また、新型コロナの感染拡大前には1日30万人以上が行き交っていた隣国マレーシアとの間の陸路で、29日からワクチンの接種を終えた人を対象に、およそ1年8か月ぶりに往来を再開しましたが、シンガポール政府は急きょ、入国者全員への抗原検査を行うことを決めました。

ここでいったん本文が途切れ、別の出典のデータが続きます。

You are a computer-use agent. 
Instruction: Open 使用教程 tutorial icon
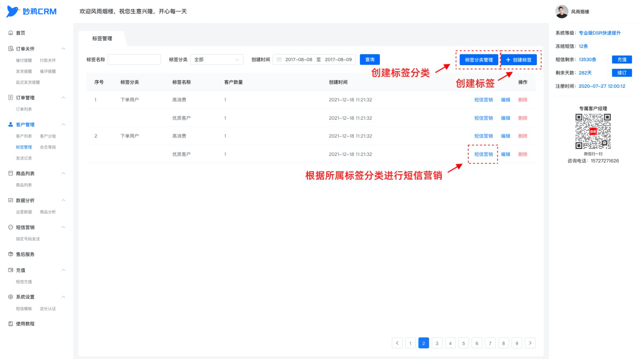[11, 324]
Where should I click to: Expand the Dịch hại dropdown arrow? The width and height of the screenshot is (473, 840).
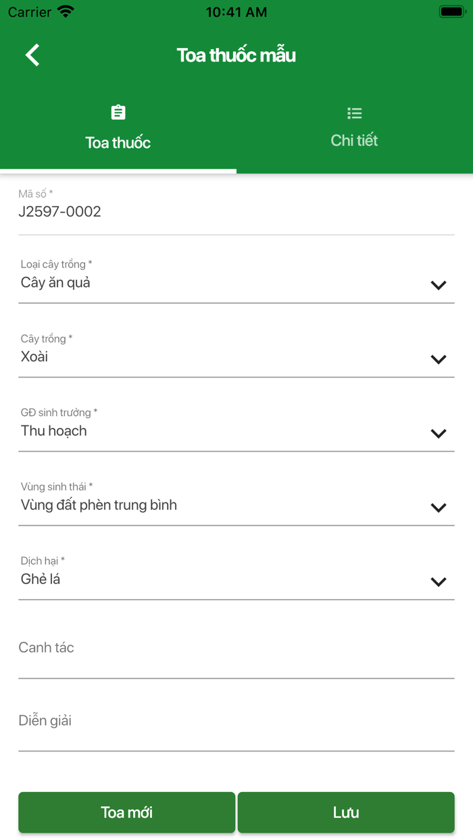[x=438, y=581]
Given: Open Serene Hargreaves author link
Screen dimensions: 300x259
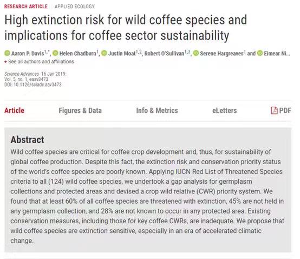Looking at the screenshot, I should (x=221, y=54).

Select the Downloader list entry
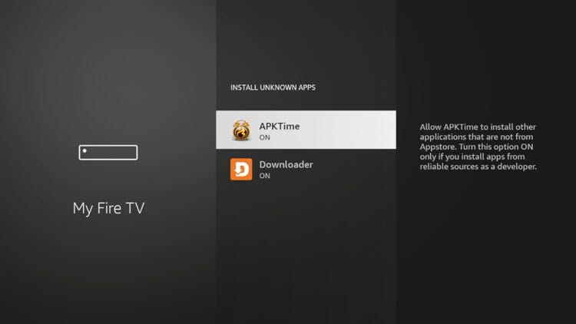click(306, 169)
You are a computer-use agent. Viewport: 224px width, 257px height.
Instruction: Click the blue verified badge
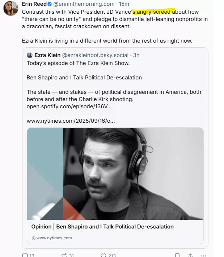tap(50, 4)
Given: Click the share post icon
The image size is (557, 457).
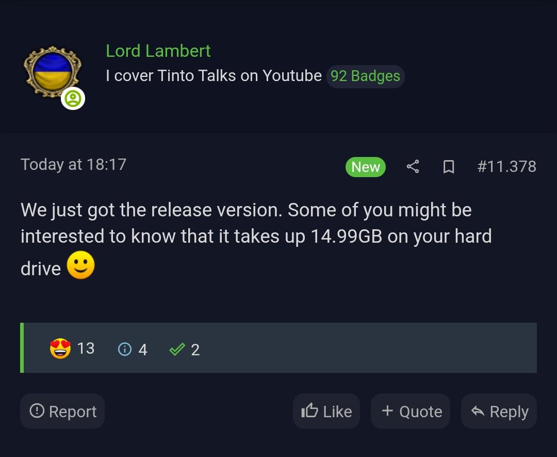Looking at the screenshot, I should click(413, 166).
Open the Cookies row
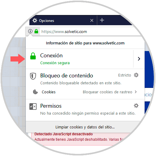This screenshot has height=156, width=156. point(85,92)
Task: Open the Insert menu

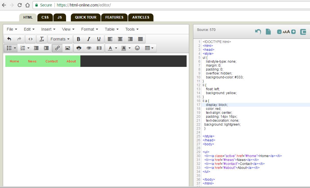Action: (48, 29)
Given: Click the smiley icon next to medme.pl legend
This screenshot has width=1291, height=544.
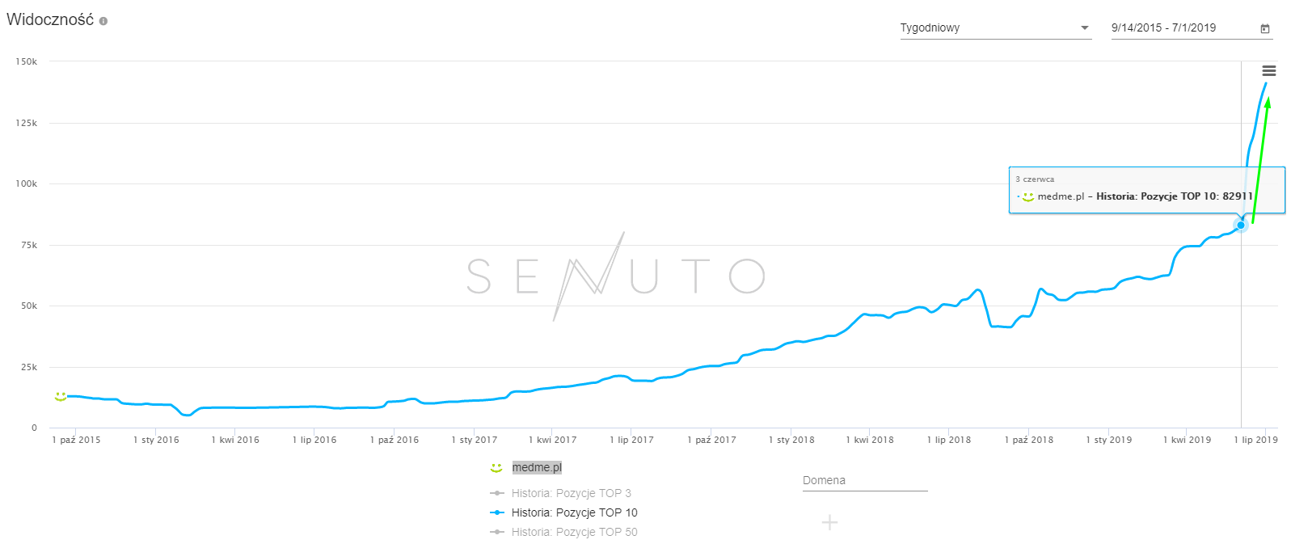Looking at the screenshot, I should [x=496, y=468].
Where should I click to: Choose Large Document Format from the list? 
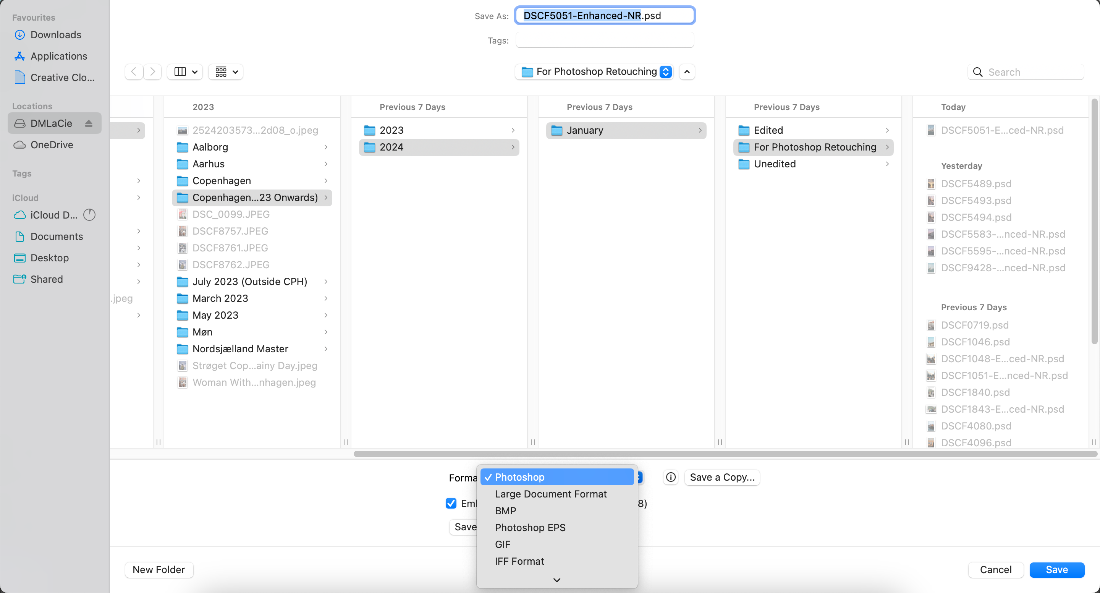550,494
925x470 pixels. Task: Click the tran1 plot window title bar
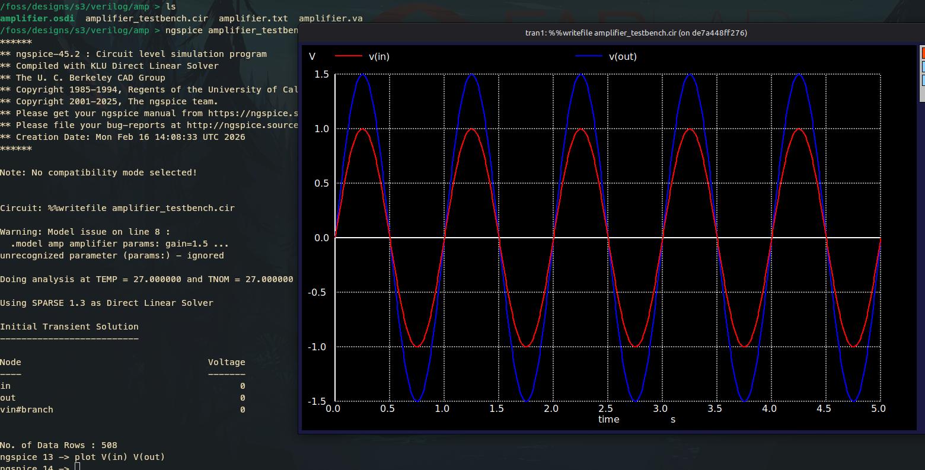click(636, 33)
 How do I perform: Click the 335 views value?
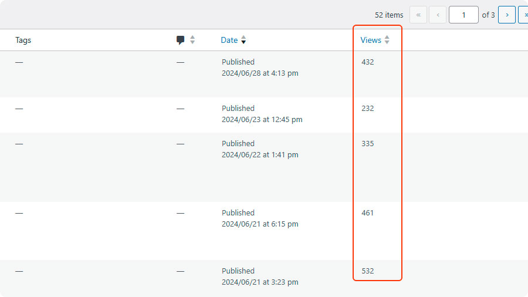click(368, 143)
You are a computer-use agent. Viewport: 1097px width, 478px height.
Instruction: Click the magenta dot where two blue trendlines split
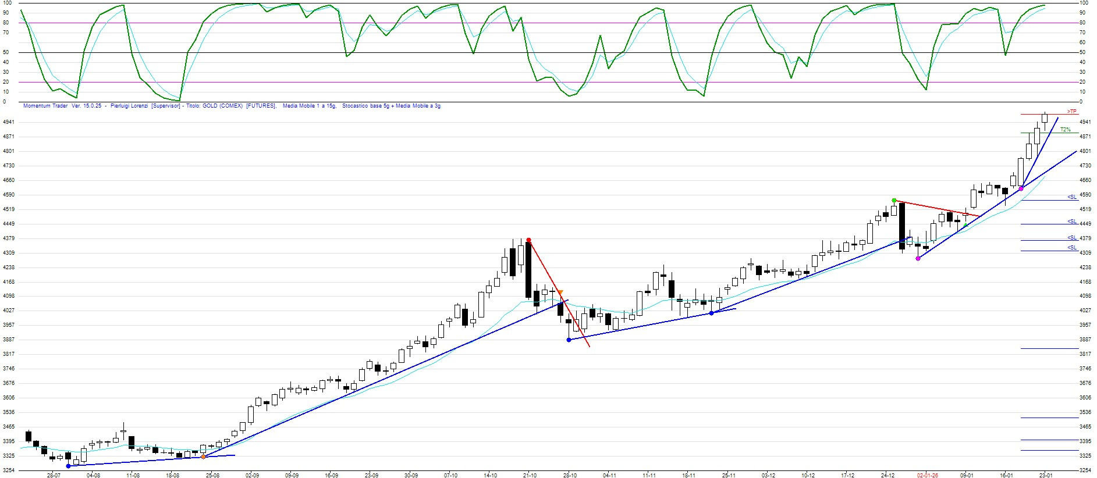click(1021, 188)
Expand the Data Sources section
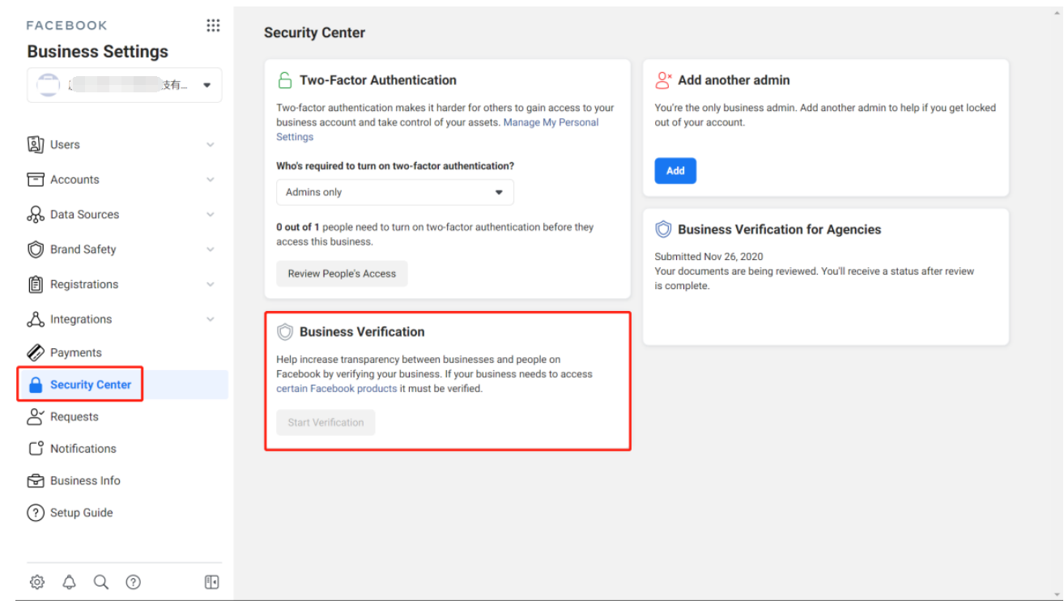Image resolution: width=1064 pixels, height=601 pixels. (x=211, y=215)
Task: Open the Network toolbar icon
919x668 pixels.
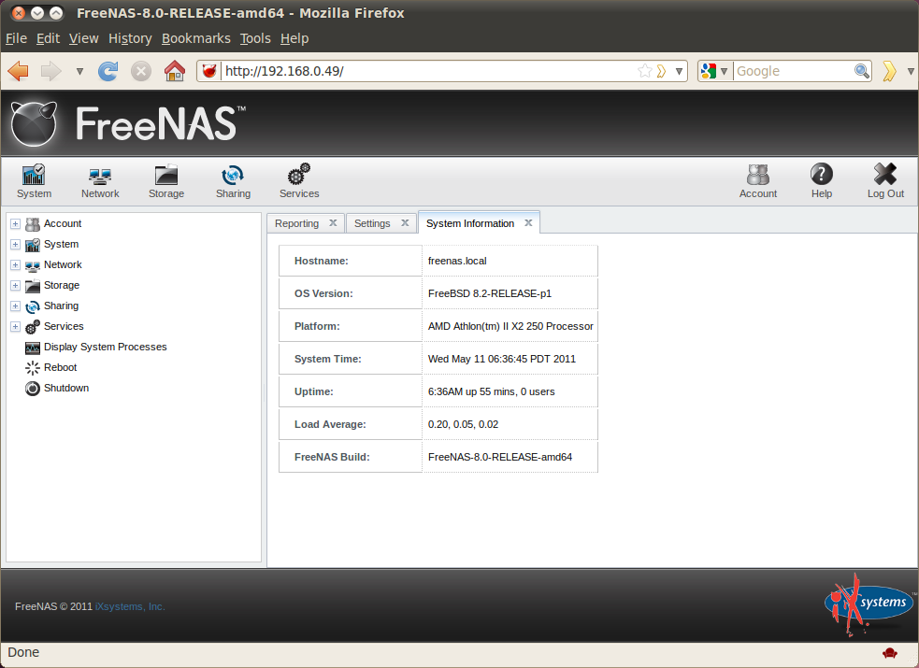Action: pyautogui.click(x=100, y=175)
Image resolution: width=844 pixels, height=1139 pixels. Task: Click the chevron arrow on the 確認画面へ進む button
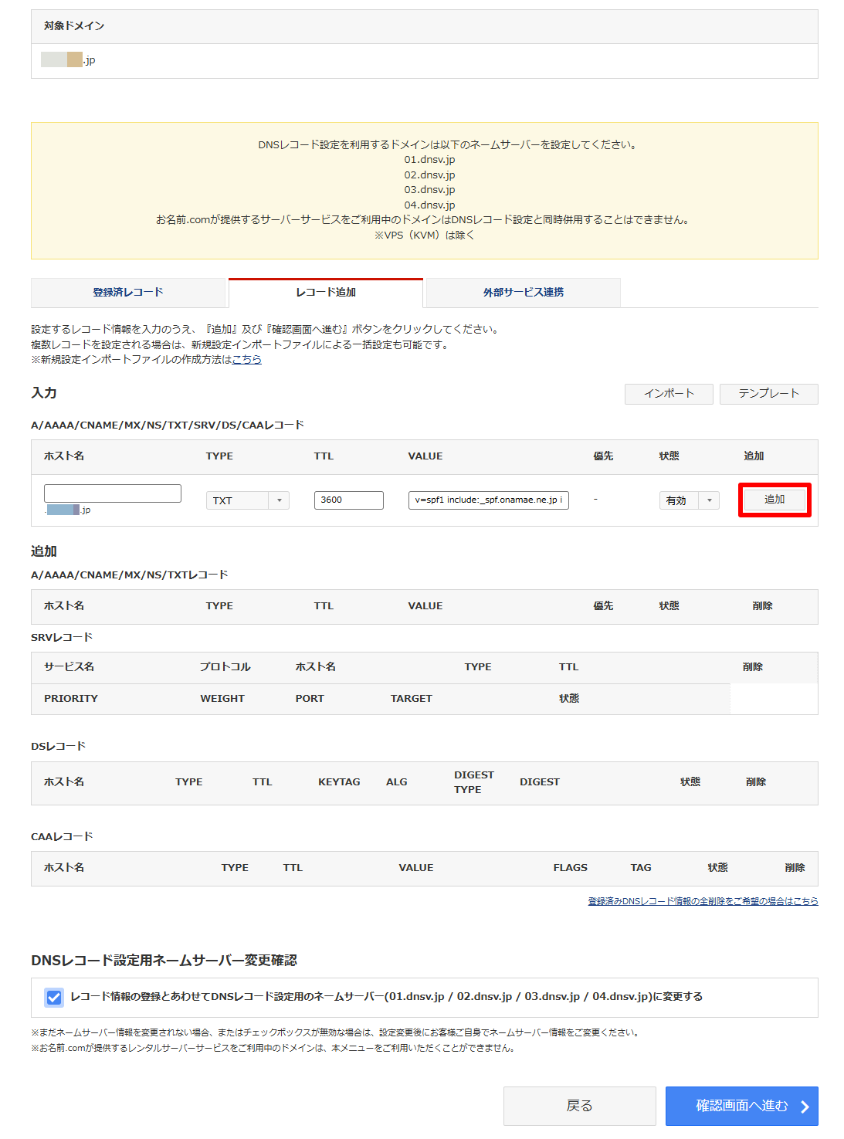point(805,1107)
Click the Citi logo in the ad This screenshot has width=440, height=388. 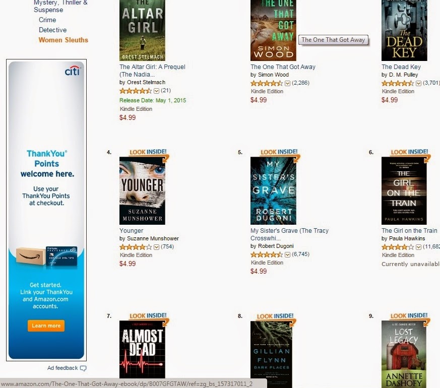pyautogui.click(x=73, y=71)
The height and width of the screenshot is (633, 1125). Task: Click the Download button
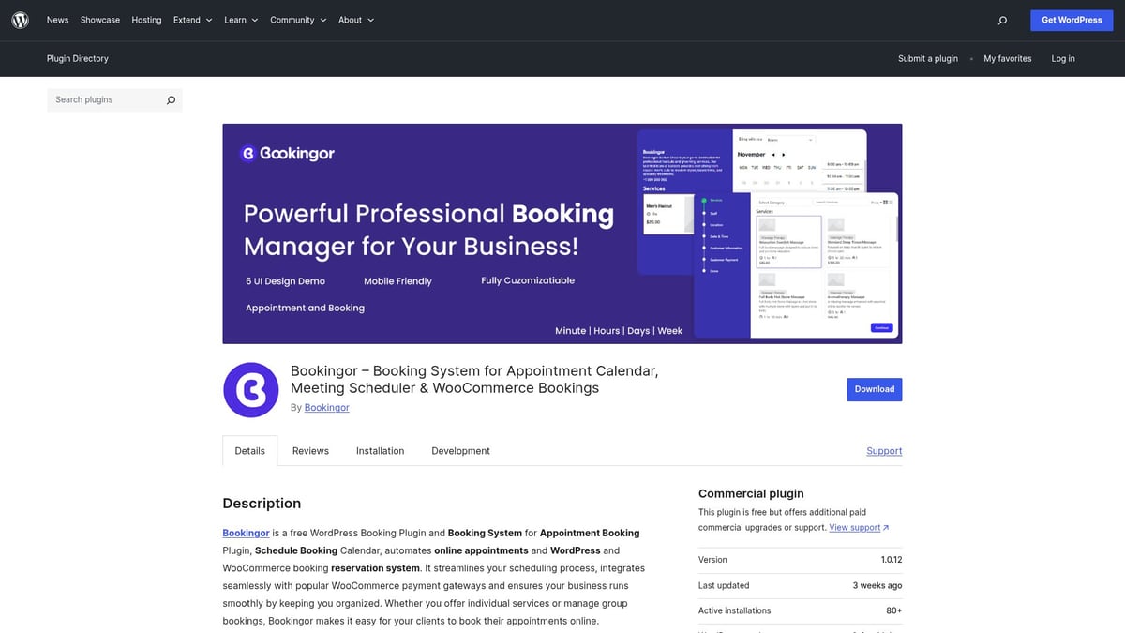coord(874,389)
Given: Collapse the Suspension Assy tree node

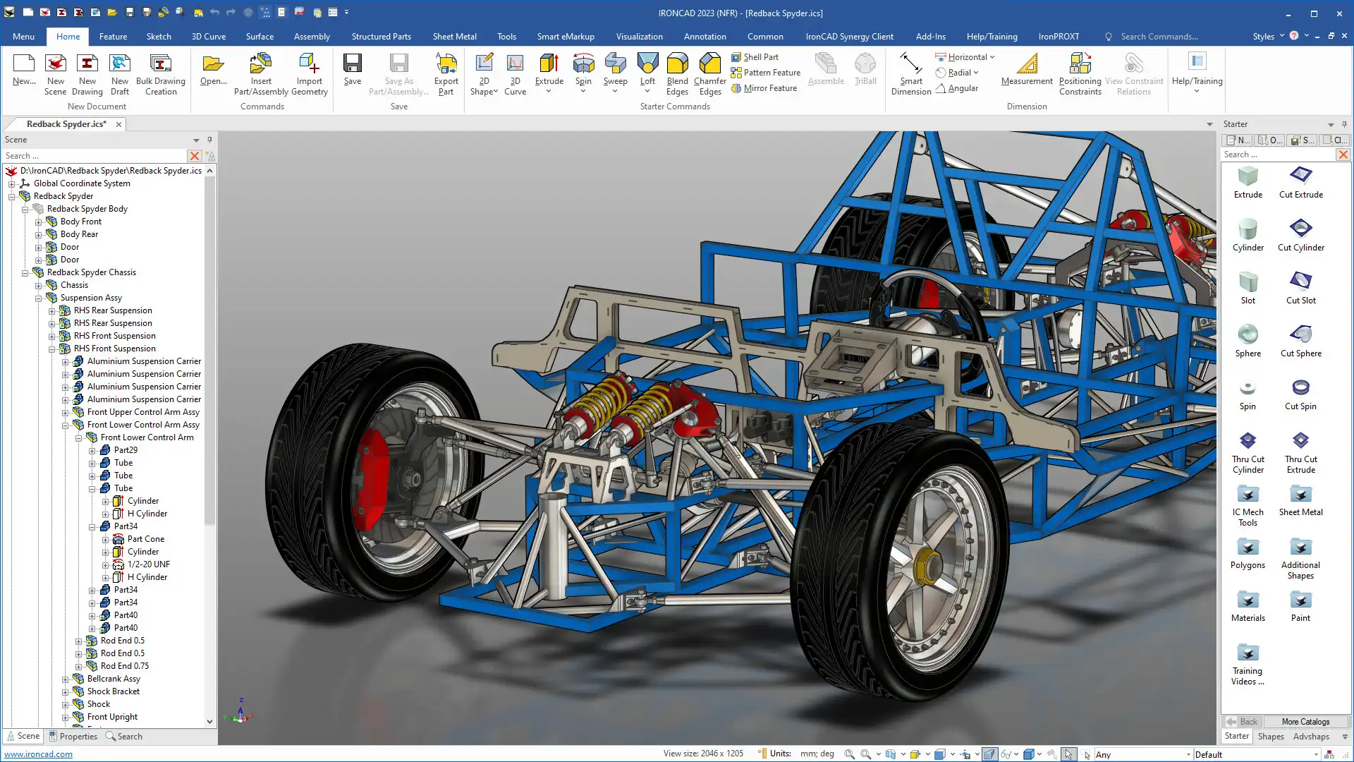Looking at the screenshot, I should tap(39, 298).
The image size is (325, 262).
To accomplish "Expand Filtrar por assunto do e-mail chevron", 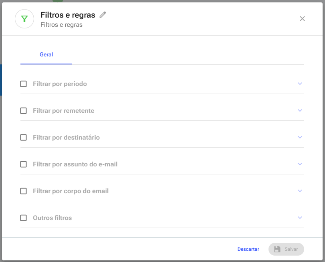I will coord(300,164).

▽インド政府は28日、国外から入国する渡航者を対象にした指針を改定。
それによりますと、検疫強化の対象となるのは今月26日時点で、イギリスなどヨーロッパの国々や南アフリカ、ブラジル、それに中国など12の国や地域から渡航する人たちです。
こうした人たちには出発前だけでなく、到着後にもPCR検査を受け、陰性が確認されるまでは空港にとどまることや、その後も7日間自宅などで隔離を行うことなどを求めています。この指針は来月1日から導入されます。

オーストラリア 日本人の入国再開延期へ

オーストラリアは、去年3月から外国人の入国を原則禁止してきましたが、来月1日から、日本と韓国からの入国者について、ワクチンの接種証明やPCR検査の陰性証明、それに有効なビザを保有していれば、入国が許可されることになり、観光や留学業界から歓迎の声が上がっていました。
しかし29日、オーストラリア政府は、この規制緩和の開始を来月15日まで延期すると発表しました。
これについて政府は声明で「ワクチンの効果や症状など、オミクロン株についての情報を収集するため」だとしています。

オミクロン株 封じ込めへ G7保健相会合開催へ

こうした中、G7=主要7か国は29日、緊急の保健相会合を開き、議長国イギリスを中心に「オミクロン株」の感染封じ込めに向けた対応などについて話し合うことにしています。